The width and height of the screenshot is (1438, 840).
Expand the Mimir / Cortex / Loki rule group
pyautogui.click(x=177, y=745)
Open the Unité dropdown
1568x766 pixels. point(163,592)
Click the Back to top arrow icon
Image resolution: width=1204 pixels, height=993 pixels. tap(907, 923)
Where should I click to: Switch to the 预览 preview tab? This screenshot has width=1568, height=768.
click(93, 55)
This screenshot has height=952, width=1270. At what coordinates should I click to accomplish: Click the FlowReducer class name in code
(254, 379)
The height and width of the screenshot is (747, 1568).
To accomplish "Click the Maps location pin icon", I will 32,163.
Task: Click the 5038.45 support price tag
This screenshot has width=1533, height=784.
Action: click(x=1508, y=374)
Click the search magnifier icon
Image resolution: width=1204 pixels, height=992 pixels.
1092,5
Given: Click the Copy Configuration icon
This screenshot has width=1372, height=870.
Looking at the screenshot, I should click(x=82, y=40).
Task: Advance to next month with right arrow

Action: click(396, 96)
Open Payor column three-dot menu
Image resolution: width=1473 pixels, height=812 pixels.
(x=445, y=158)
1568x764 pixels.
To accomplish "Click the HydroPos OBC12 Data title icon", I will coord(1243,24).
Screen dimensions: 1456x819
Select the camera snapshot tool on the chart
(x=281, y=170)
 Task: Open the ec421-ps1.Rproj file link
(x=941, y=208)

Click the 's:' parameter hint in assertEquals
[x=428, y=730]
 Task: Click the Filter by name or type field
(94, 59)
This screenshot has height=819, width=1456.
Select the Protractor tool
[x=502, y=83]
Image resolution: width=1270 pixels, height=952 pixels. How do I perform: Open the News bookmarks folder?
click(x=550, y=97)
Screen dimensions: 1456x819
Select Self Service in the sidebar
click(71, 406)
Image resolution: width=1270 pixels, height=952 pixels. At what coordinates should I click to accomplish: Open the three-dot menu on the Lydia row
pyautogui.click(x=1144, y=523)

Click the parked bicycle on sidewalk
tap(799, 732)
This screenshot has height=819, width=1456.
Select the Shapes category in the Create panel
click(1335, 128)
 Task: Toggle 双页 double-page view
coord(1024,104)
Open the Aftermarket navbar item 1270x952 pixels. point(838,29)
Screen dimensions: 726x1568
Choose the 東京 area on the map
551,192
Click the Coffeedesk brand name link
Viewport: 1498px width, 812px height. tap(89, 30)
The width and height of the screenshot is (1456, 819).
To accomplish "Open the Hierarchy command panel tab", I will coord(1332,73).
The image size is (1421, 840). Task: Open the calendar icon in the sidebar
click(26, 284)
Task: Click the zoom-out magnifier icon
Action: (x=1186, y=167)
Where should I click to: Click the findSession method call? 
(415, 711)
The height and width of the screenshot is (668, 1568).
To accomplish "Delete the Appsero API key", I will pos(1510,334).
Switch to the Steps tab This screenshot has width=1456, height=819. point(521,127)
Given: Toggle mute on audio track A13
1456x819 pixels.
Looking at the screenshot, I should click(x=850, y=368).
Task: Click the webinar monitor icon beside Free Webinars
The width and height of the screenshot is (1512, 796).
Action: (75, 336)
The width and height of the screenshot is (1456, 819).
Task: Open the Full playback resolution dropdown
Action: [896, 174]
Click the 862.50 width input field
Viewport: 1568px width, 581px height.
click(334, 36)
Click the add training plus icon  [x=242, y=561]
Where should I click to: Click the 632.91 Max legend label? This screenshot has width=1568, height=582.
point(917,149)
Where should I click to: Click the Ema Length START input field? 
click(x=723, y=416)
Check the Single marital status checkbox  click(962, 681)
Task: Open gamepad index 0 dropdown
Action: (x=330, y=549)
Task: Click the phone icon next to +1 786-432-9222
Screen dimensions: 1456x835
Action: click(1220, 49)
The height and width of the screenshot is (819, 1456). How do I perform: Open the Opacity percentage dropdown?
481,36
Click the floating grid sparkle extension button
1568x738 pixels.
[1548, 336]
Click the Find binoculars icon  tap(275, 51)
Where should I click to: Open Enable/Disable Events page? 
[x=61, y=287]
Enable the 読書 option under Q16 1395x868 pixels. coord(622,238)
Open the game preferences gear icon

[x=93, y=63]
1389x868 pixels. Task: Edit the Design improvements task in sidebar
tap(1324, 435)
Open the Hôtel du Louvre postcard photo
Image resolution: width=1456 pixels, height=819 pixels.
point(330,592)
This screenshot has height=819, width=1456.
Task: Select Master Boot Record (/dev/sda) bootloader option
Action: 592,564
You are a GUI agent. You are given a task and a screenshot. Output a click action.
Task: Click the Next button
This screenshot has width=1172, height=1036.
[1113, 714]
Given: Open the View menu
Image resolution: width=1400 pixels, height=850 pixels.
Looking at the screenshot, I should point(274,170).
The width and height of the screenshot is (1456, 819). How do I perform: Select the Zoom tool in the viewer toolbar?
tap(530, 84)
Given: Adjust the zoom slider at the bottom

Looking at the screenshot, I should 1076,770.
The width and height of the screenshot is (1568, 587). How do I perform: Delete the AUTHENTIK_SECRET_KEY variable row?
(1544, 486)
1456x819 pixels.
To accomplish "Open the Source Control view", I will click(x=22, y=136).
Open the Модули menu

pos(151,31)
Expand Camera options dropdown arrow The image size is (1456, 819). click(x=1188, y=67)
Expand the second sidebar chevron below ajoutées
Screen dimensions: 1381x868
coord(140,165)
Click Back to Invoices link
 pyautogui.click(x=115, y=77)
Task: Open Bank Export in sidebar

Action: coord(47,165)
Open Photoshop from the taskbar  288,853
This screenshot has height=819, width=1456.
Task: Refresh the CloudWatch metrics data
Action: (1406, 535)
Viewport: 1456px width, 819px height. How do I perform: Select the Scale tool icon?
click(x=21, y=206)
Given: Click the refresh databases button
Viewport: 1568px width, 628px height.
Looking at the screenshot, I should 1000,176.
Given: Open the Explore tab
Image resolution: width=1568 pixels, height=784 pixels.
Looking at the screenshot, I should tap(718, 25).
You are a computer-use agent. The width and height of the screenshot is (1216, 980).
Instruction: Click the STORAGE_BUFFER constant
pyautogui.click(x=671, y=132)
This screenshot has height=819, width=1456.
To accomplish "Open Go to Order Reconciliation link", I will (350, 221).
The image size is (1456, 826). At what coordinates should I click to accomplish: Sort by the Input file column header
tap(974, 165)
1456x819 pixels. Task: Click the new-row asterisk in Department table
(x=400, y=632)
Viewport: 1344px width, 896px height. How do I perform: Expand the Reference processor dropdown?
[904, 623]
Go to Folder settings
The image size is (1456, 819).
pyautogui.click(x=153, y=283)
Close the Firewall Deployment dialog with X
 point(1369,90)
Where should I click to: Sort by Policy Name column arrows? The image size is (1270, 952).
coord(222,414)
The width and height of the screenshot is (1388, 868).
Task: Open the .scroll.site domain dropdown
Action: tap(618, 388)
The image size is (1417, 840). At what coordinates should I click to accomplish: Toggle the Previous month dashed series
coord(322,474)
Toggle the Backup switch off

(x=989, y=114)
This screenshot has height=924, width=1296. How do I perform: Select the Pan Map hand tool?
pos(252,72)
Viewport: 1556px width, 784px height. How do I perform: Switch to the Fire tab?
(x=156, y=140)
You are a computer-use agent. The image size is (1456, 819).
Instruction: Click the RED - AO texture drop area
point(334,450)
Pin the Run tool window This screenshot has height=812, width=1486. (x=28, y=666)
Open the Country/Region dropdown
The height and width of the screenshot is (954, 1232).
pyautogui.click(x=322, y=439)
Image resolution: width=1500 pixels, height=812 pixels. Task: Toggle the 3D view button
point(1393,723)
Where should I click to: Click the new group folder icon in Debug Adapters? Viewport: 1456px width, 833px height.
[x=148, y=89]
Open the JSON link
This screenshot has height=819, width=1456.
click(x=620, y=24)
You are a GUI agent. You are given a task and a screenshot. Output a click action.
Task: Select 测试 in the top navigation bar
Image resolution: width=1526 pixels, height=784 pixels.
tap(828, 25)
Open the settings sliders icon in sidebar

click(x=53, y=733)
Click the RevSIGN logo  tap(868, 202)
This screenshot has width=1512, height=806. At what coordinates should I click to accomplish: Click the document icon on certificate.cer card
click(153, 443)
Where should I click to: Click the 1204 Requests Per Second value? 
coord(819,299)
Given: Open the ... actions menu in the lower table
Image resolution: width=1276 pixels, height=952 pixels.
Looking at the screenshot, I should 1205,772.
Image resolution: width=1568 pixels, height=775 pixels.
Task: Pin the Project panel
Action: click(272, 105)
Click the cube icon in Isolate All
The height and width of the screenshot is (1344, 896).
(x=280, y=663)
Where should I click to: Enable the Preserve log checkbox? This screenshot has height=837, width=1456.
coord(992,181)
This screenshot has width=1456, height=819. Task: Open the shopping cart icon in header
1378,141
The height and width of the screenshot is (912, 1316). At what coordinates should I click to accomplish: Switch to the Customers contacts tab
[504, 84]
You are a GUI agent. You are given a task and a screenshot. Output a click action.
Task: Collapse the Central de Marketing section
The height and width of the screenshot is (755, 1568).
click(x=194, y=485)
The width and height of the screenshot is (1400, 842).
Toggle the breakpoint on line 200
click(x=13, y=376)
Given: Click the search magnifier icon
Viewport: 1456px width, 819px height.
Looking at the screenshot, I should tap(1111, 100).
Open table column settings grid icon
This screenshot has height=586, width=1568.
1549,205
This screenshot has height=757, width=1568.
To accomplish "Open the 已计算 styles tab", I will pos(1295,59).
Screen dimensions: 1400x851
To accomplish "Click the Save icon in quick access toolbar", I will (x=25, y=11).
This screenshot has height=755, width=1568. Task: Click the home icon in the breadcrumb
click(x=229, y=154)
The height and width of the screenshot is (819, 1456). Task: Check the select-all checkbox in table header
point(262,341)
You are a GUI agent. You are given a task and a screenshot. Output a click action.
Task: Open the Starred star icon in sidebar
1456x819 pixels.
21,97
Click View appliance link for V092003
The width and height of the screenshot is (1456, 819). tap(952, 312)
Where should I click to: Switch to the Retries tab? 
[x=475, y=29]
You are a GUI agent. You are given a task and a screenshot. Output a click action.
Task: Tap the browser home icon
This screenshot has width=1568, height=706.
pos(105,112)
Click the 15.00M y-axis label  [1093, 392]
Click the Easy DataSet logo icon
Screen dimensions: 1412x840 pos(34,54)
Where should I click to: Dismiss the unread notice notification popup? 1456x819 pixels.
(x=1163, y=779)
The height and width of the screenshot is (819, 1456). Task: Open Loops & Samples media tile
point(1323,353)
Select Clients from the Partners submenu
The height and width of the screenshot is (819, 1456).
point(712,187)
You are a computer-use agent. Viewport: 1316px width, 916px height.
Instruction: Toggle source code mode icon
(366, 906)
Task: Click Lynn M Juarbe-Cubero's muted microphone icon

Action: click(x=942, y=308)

## Task brief
Go through the records and copy each line with "computer" in it.

## Response
You are a computer-use agent. The width and height of the screenshot is (1216, 980).
You are a computer-use agent. The image size is (1456, 819).
You are a computer-use agent. Viewport: 1316px width, 916px height.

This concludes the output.